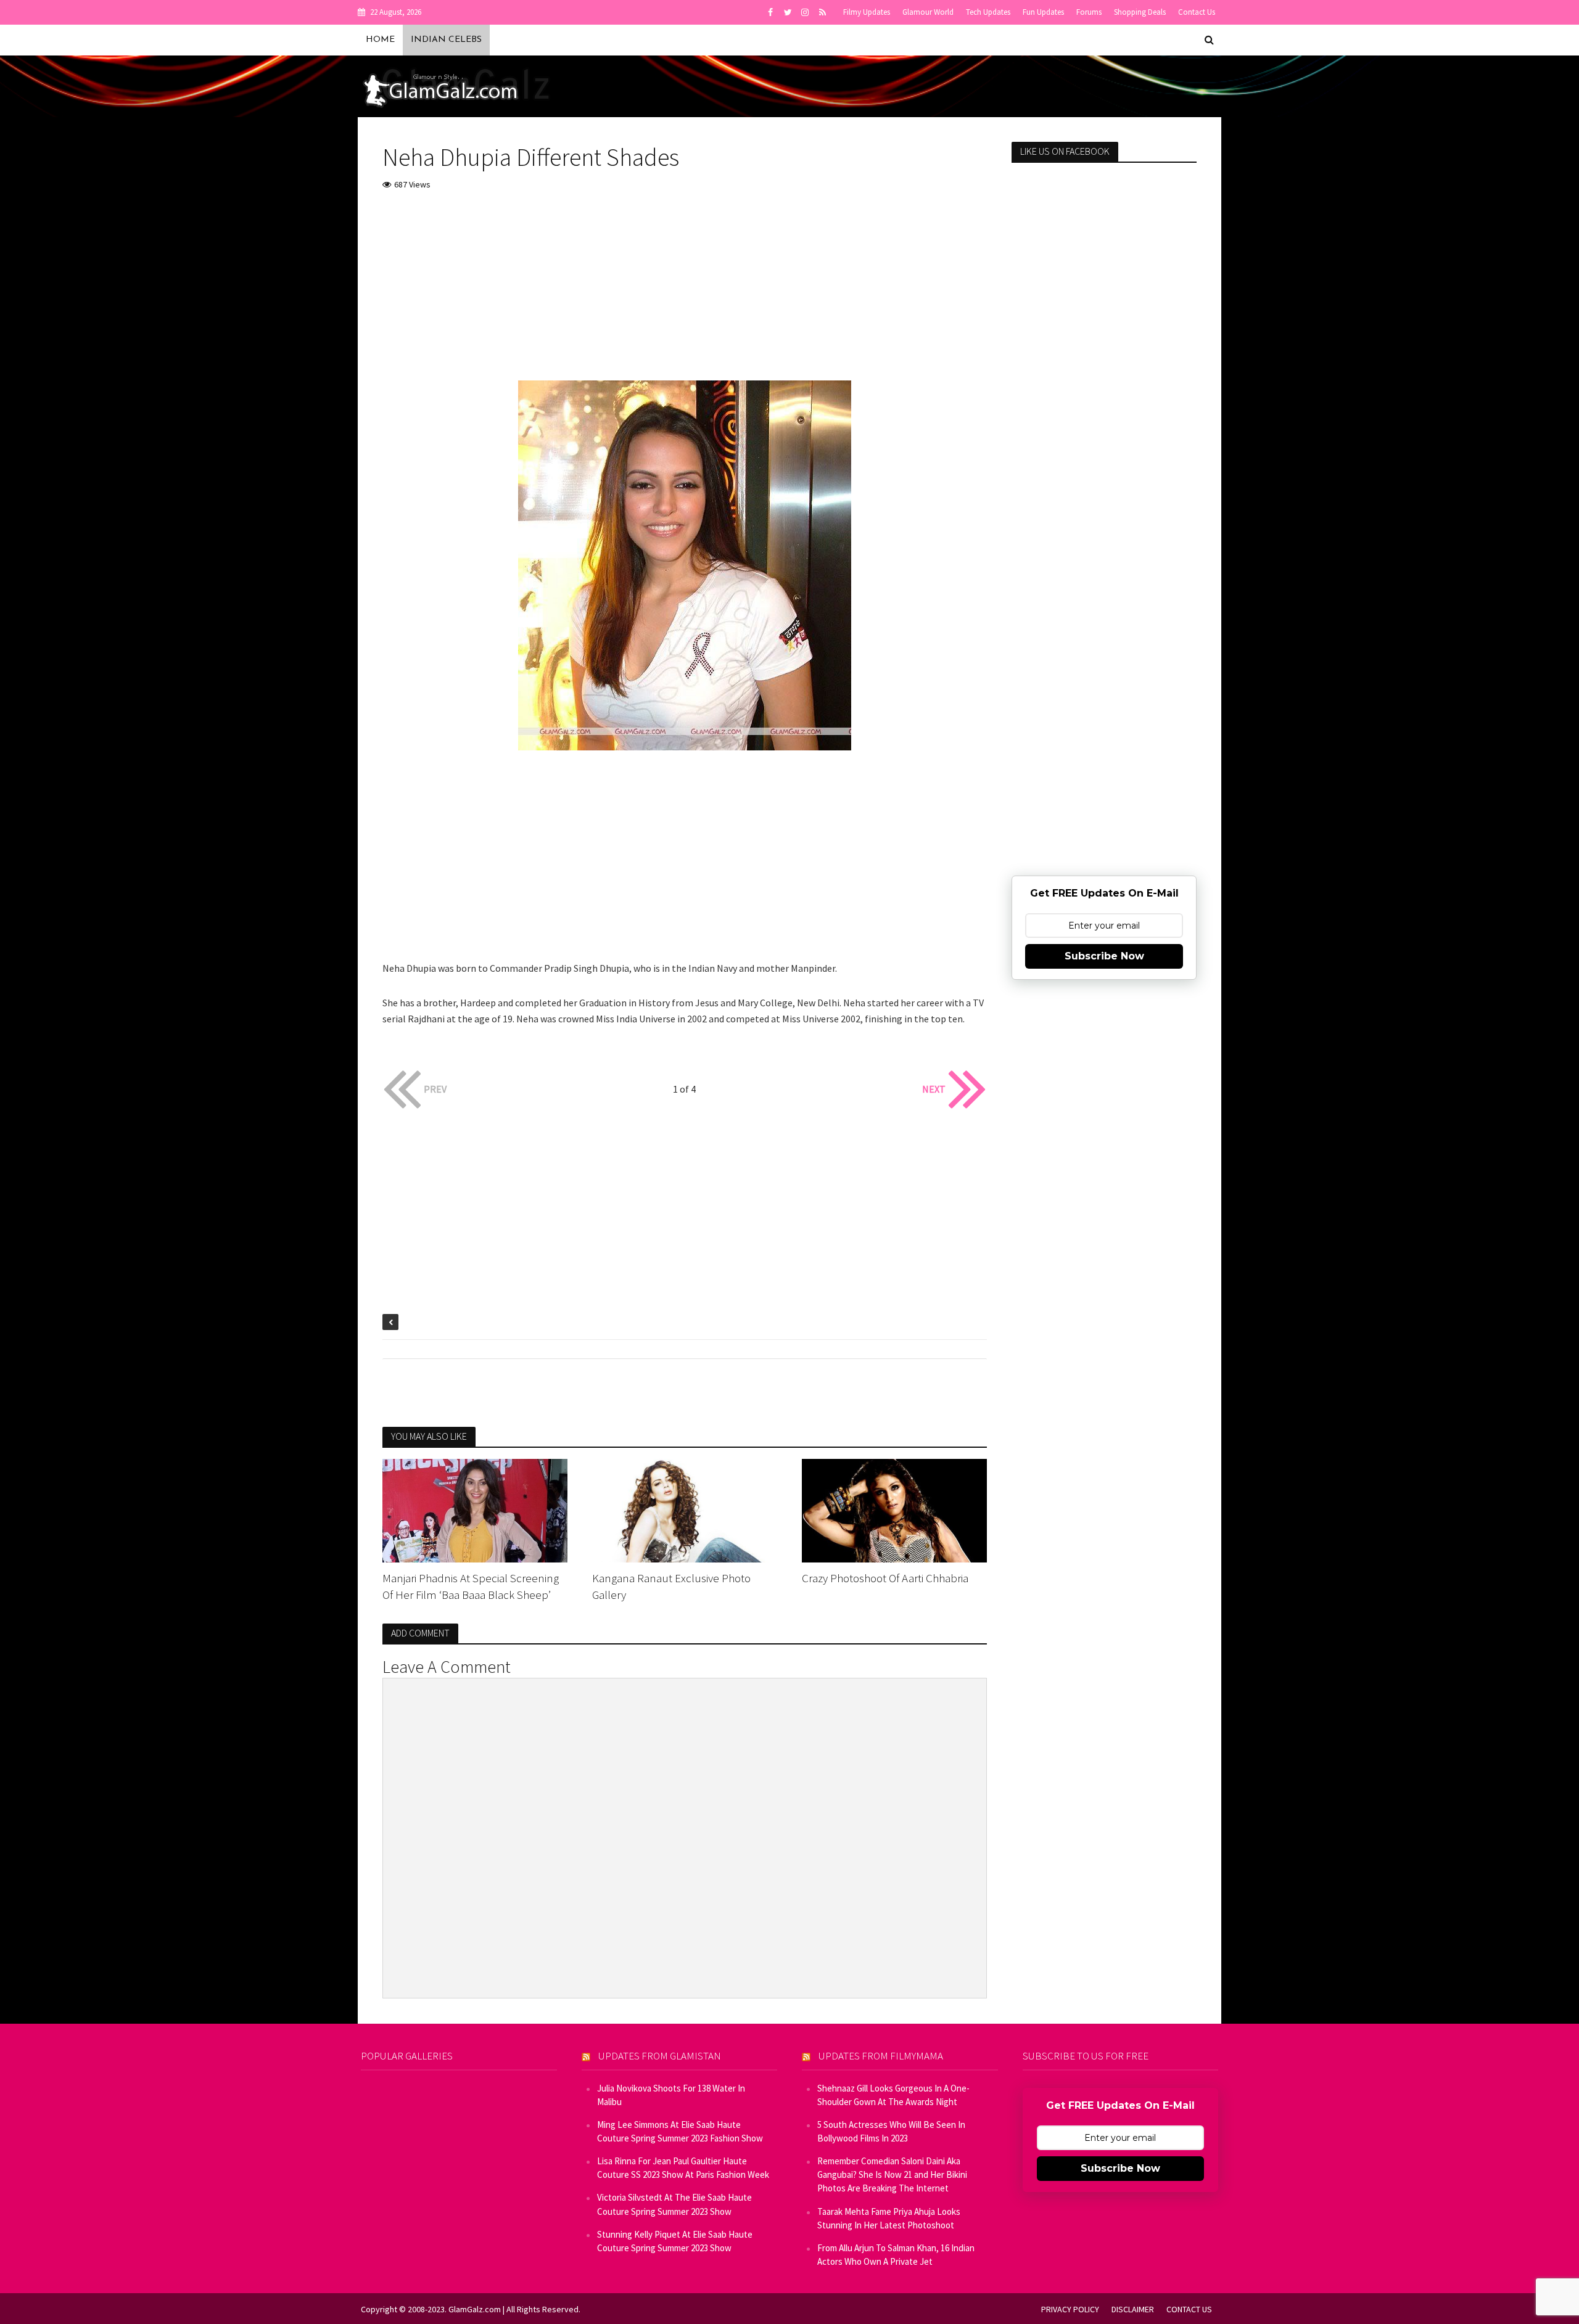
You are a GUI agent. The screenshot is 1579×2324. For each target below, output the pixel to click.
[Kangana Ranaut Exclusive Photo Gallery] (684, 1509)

____________________

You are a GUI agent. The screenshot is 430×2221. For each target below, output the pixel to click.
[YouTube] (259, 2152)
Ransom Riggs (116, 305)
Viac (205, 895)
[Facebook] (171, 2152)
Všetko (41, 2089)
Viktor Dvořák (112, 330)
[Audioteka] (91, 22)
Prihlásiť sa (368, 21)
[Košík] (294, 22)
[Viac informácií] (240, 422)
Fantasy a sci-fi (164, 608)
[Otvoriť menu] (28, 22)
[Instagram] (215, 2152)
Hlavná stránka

____________________

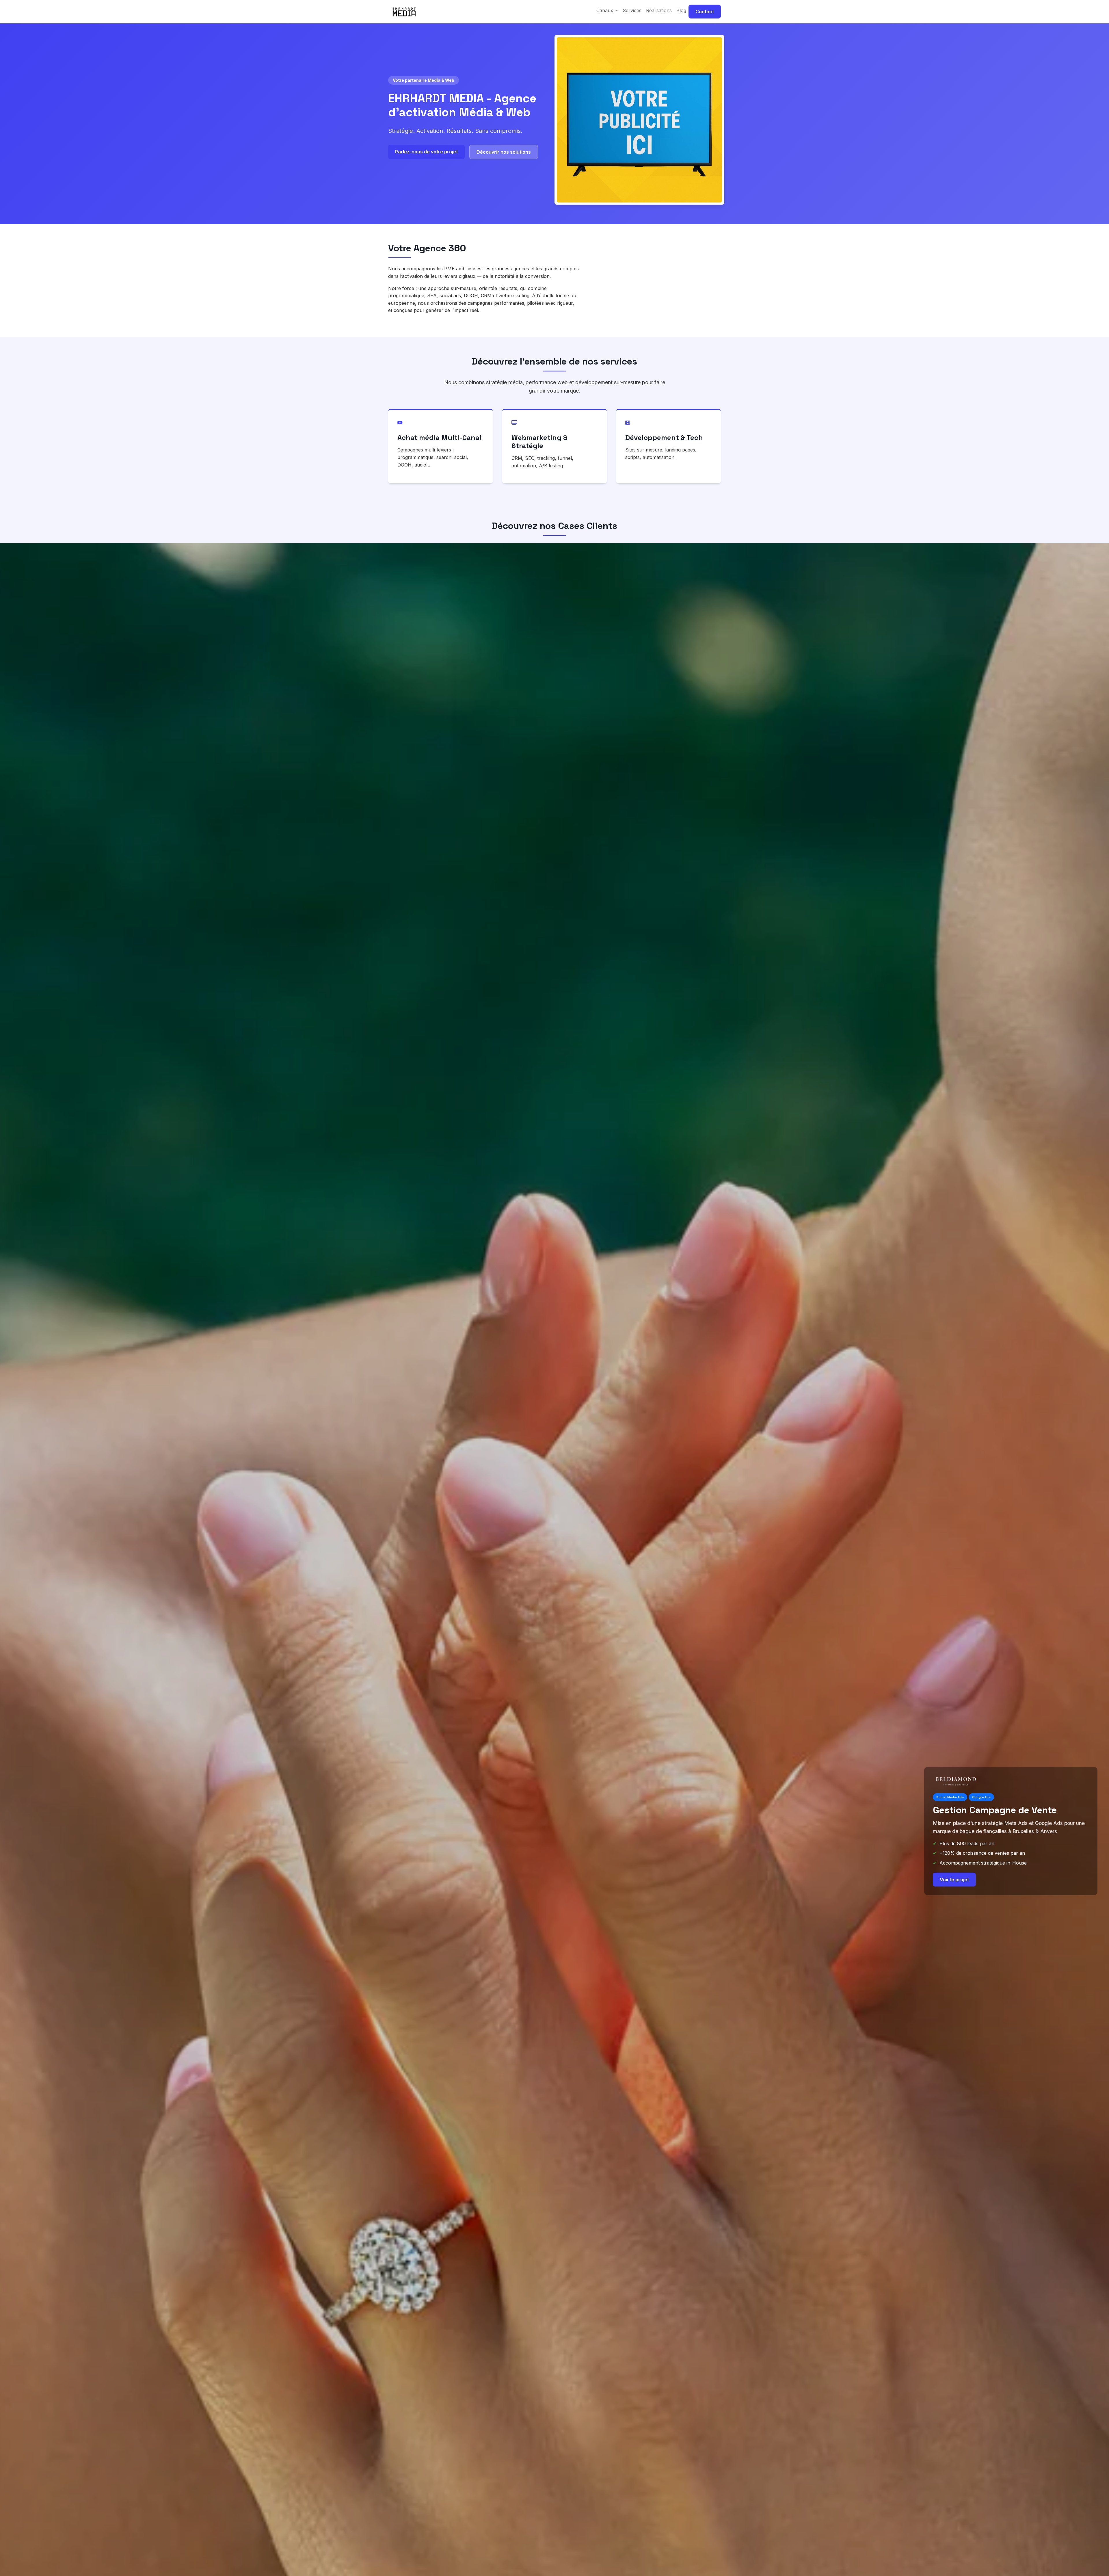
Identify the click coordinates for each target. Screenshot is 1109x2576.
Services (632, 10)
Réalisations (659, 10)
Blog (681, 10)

____________________

**Your instructions:** Where the word "target" is present in a line of the listing, copy that line.

**Completed task:**
You are a GUI agent. The screenshot is 1579×2324. For each target below, output the pixel to click.
You are a GUI agent. The screenshot is 430×2221. For each target below, output the pixel to click.
Identify the click coordinates for each target. Screenshot is 1109x2576.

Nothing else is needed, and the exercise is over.